Shift by Ginger Scott

1

Iknow the very moment I fell in love with Dustin Bridges. It wasn’t the first time my brother’s best friend and I were alone together on a dusty track under the assault of the cruel Arizona sun. It would be far from the last, too. So many weekends of my life were spent in the infield of some endless loop, inhaling gassy fumes while I sheltered in my parents’ truck camper shell. It was always the three of us—me, Dustin, and my brother, Tommy. They were two rowdy boys, hell-bent on making me miserable and reminding me that no matter how hard I fought back, there would always be two of them and one of me. They would always be older, bigger, and capable of far more devious pranks—like the time they filled my duffel bag with slugs they dug up at the creek’s edge during one of our overnight trips.

We were the ultimate love-hate triangle. I’ve never blamed Dustin for taking up for Tommy all those times. It was his best-friend duty, in all honesty, and I was the annoying baby sister. I lived up to my moniker, too, busting in on their private conversations, tattling every time they lit things on fire out in the desert, and pretending to cry just to get them busted when they play-punched me in the arm. It never actually hurt.

When it came to race time, though, I was one-hundred percent on their crew. Team Eat My Dust—that’s what they were called—always crossed the finish lines first. And if they didn’t, my loud mouth was the first one shouting about the cheaters who stole first place. I was a part of their squad on the weekends, and even though I never touched a tool to the kart in my family’s garage, I still somehow had a stake in their race. I don’t think a person can spend that many hours riding in cars and traveling together without feeling that kind of kinship. The three of us fought like hell sometimes, but we were also friends. Best friends. Family.

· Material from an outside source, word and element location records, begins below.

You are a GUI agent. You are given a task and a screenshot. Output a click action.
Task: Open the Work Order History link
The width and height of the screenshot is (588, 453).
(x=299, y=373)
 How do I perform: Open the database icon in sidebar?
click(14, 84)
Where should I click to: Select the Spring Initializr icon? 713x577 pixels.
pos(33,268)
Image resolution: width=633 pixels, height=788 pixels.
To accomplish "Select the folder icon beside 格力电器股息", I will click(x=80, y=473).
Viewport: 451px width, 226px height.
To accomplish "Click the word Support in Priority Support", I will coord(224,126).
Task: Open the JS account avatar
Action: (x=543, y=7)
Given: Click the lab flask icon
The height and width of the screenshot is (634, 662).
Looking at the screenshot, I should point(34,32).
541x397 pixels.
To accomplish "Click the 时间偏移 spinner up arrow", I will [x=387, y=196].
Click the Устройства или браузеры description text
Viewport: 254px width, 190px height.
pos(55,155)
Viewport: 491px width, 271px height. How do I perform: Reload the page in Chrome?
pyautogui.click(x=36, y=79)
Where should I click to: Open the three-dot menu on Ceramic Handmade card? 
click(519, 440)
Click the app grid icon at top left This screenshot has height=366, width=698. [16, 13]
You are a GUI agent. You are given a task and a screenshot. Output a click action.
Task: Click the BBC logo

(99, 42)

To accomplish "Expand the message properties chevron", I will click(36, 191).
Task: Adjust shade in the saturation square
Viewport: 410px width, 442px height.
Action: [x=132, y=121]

But something changed that March morning when I just turned thirteen. Dustin dropped his invisible armor, and I saw straight into his defenseless and wounded insides. It was the first time I felt desperate to soothe his pain and help fight his demons, both real and imagined. Maybe it was the first time I fully understood. Not a day goes by that I don’t think about my thirteenth birthday and how hot Dustin’s tears were when they landed on my bare, sunburnt shoulder as I held his quaking body tight.

Even now, four years later, on the verge of my seventeenth birthday, those few moments haunt me. I’m surrounded by dozens of friends and family and more gifts than any girl truly deserves, yet all I feel inside is emptiness and ache. Because while my eyes scan the crowd gathered around the outdoor picnic table to serenade me with the happy birthday song, I keep coming up short. The only person I want to celebrate anything with . . . ever . . . at all . . . didn’t bother to come.